▶ [WORK INSTRUCTION 1]
Answer these from the step-by-step notes:
(a) What time complexity is given for the brute force approach?
(b) Which problem name is given for LC 994?
(c) What does the O(MN) auxiliary space hold?

▶ [PASSAGE PROVIDED]

Step 4 — Examples: LC’s classic 5×5 grid [[1,2,2,3,5],[3,2,3,4,4],[2,4,5,3,1],[6,7,1,4,5],[5,1,1,2,4]][[0,4],[1,3],[1,4],[2,2],[3,0],[3,1],[4,0]].

Step 5 — Brute Force: For each cell (r,c), run BFS forward (move to ≤ neighbors) and check whether we reach any Pacific cell AND any Atlantic cell. O((MN)²). State it; show it’s too slow; pivot to the inverted multi-source BFS.

Step 6 — Complexity: O(MN) time (each cell visited at most twice across both BFS runs). O(MN) auxiliary for the two visited sets.

Step 7 — Pattern Recognition: “Reachability from many sources” → multi-source BFS. “Inversion of the question because forward-from-every-cell is too slow” → inversion pattern. Companions: LC 994 (Rotting Oranges — multi-source BFS), LC 542 (01 Matrix — multi-source BFS from all zeros), LC 1162 (As Far From Land), LC 286 (Walls and Gates).

Step 8 — Develop:

def pacific_atlantic(heights):
    if not heights or not heights[0]: return []
    m, n = len(heights), len(heights[0])

▶ [WORK INSTRUCTION 2]
Format every line of the listing below as a Markdown table with columns Row and Line. Skip blank lines, and leave the pictures out.

▶ [EXERCISE DATA]

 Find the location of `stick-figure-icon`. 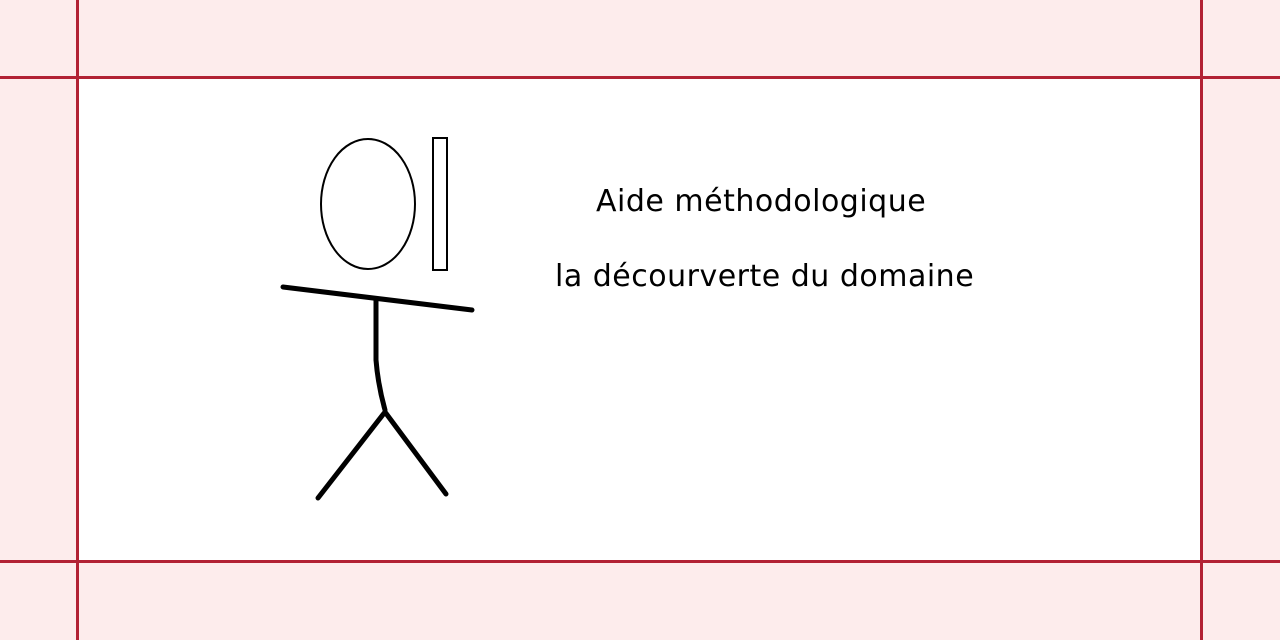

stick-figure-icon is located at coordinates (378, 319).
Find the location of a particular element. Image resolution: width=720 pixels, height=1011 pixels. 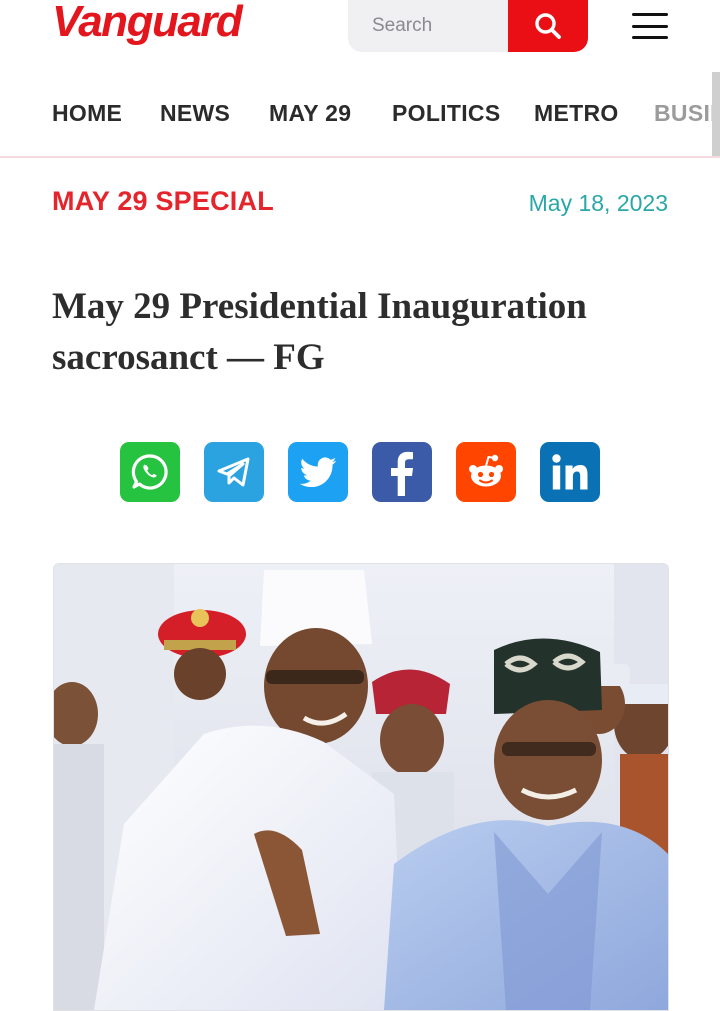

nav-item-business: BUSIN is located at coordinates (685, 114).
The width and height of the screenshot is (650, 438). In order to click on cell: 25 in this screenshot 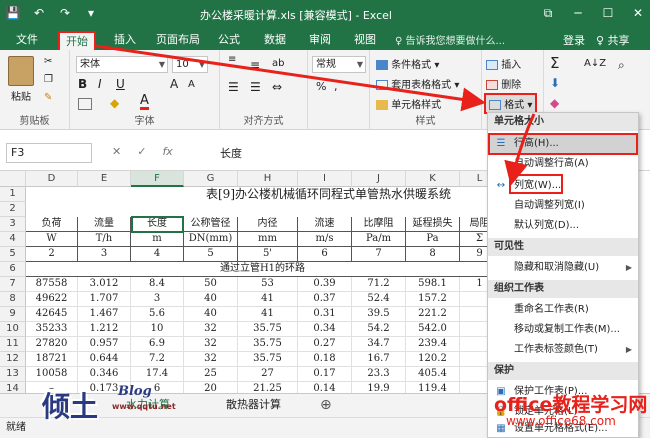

▶ [WRITTEN SOLUTION 1]
(a) O((MN)²)
(b) Rotting Oranges
(c) The two visited sets

▶ [WRITTEN SOLUTION 2]
| Row | Line |
|---|---|
| 1 |  Find the location of `stick-figure-icon`.  |
| 2 | stick-figure-icon is located at coordinates (378, 319). |
| 3 | Find the location of a particular element. Image resolution: width=720 pixels, height=1011 pixels.  |
| 4 | nav-item-business: BUSIN is located at coordinates (685, 114). |
| 5 | The width and height of the screenshot is (650, 438). In order to click on cell: 25 in this screenshot  |